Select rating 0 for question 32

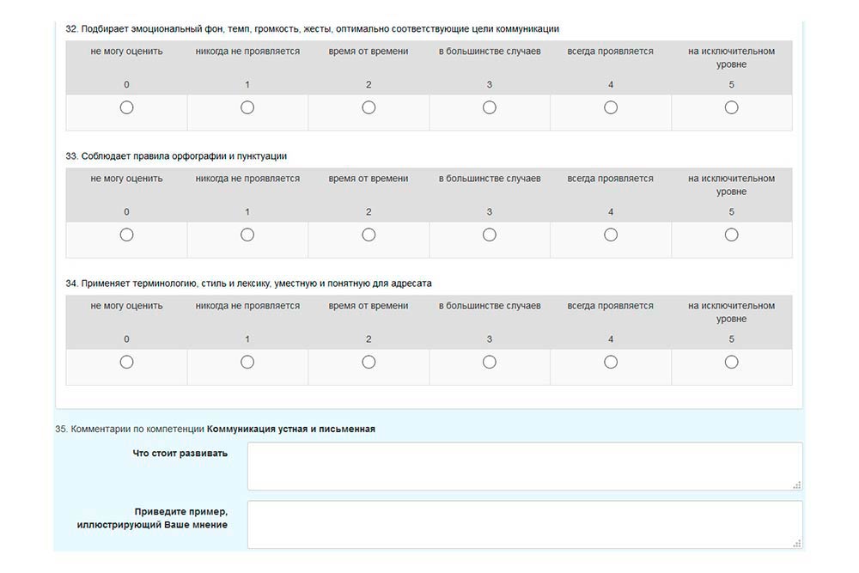point(126,107)
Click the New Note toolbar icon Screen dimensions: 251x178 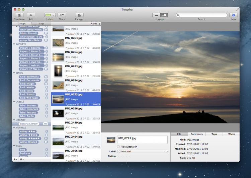pyautogui.click(x=19, y=15)
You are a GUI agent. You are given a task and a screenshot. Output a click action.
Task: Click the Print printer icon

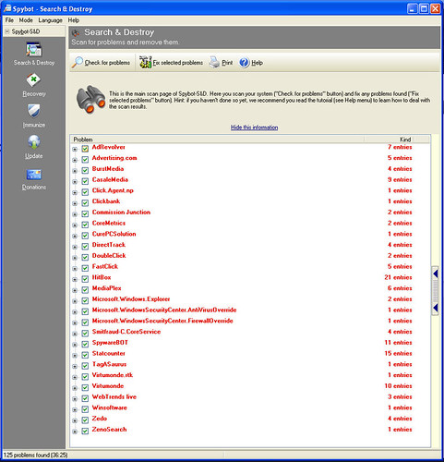(x=214, y=63)
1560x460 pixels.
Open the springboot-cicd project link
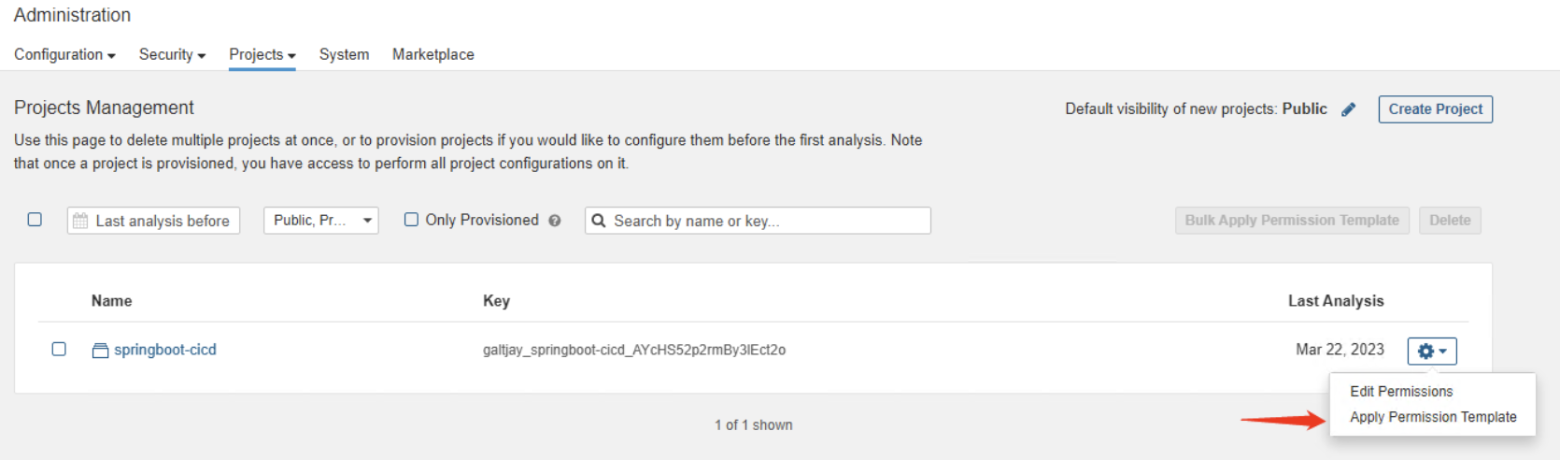165,350
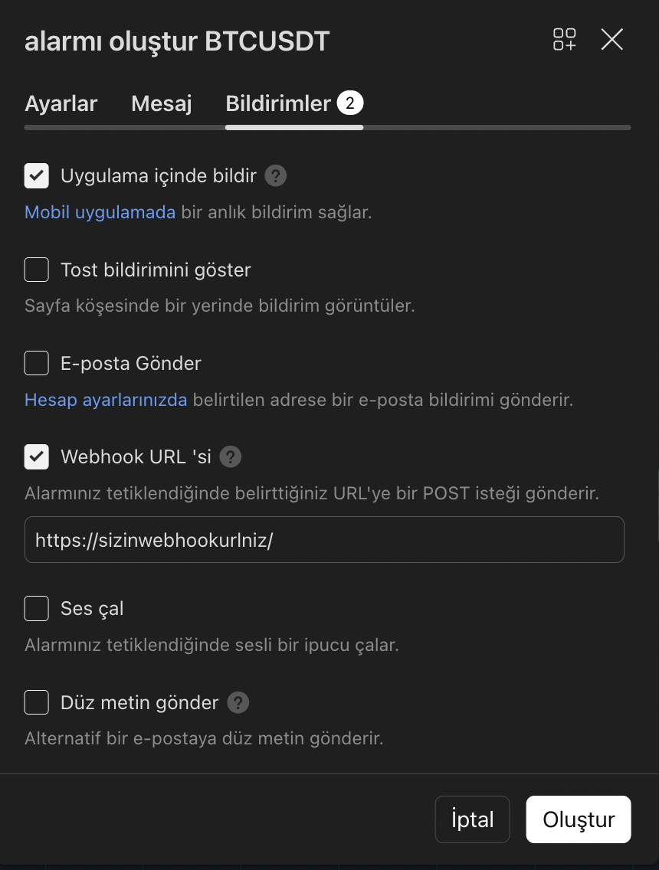Open the Mesaj tab
This screenshot has height=870, width=659.
pyautogui.click(x=162, y=103)
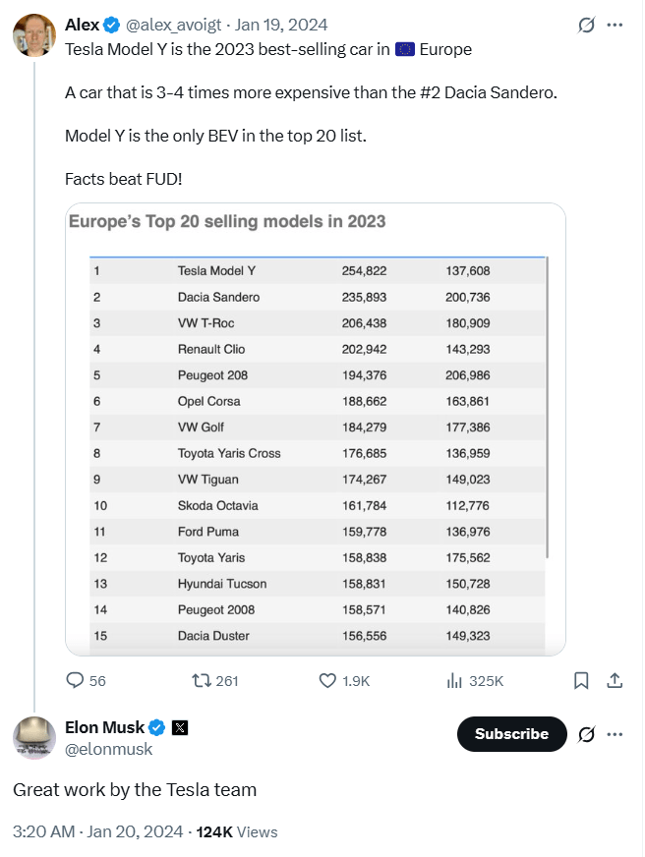This screenshot has width=645, height=857.
Task: Open the @elonmusk handle link
Action: point(108,749)
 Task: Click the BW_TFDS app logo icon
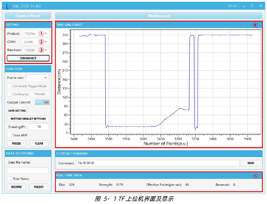click(7, 6)
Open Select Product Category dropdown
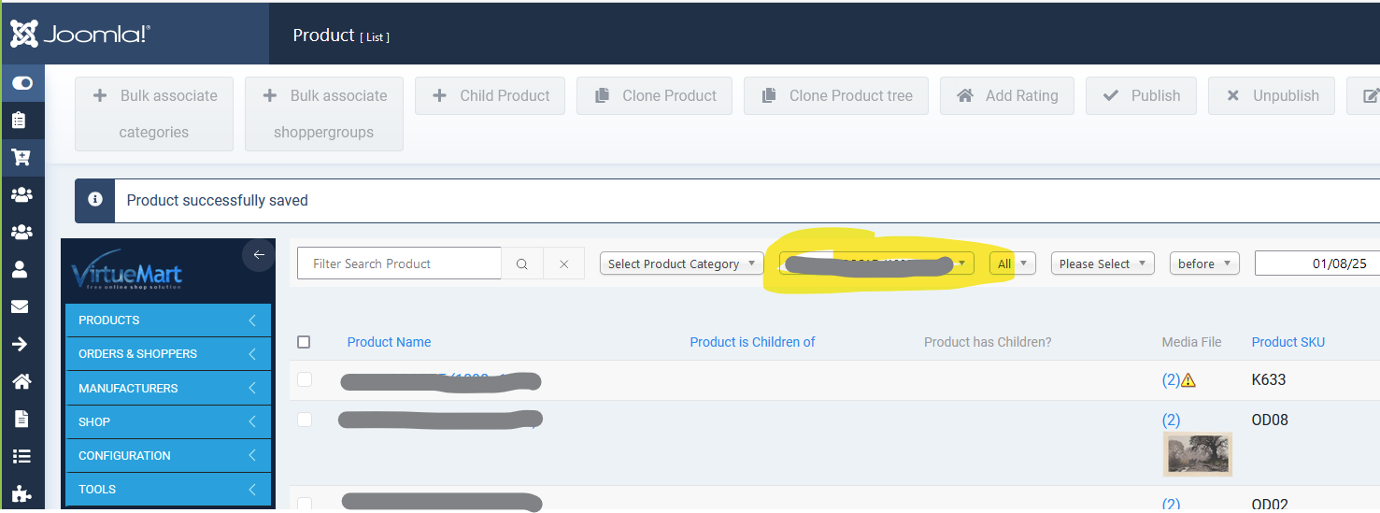Viewport: 1380px width, 513px height. click(x=680, y=264)
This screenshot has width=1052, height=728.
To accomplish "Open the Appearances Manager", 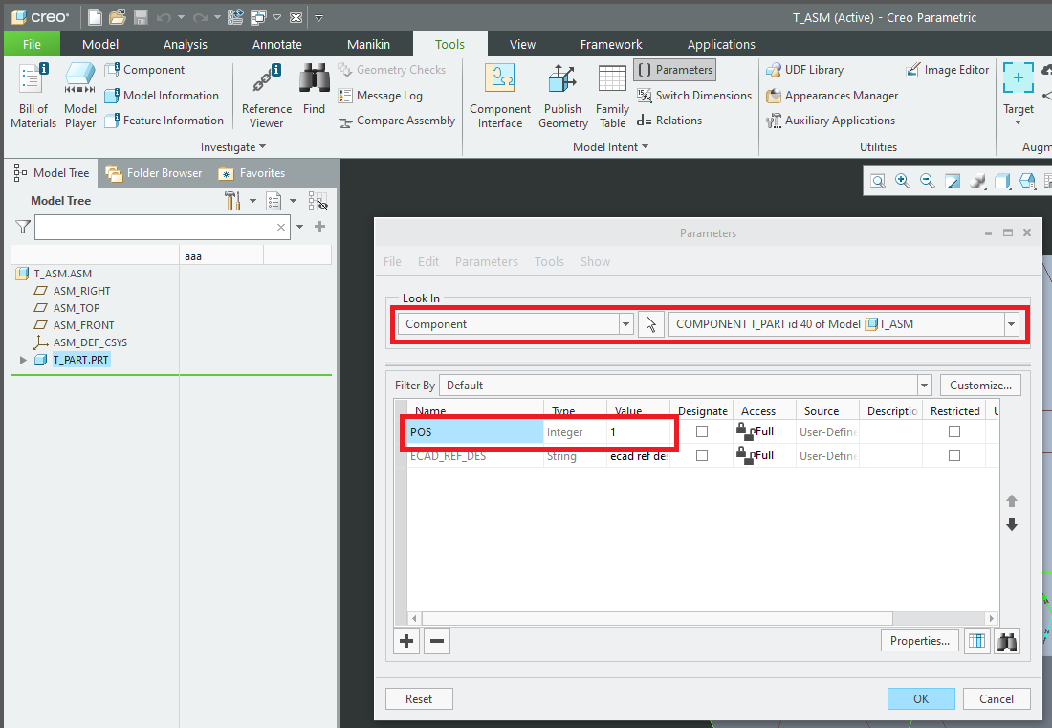I will [832, 95].
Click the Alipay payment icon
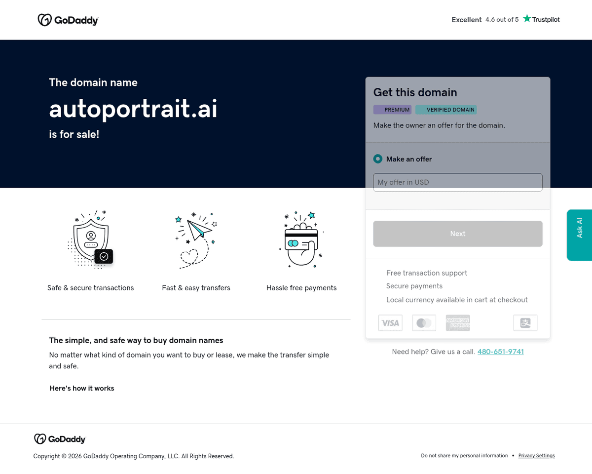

☆ ☆ ☆ ☆

**WHAT IS BEING ASKED**
Your reply should consist solely of the lines above from the line containing "You are a GUI" up to and including the line containing "1560x460 pixels.", reproduced exactly, minus the pictures.

**EXPECTED OUTPUT**
You are a GUI agent. You are given a task and a screenshot. Output a click action.
Task: Click the Print printer icon

(x=214, y=63)
1560x460 pixels.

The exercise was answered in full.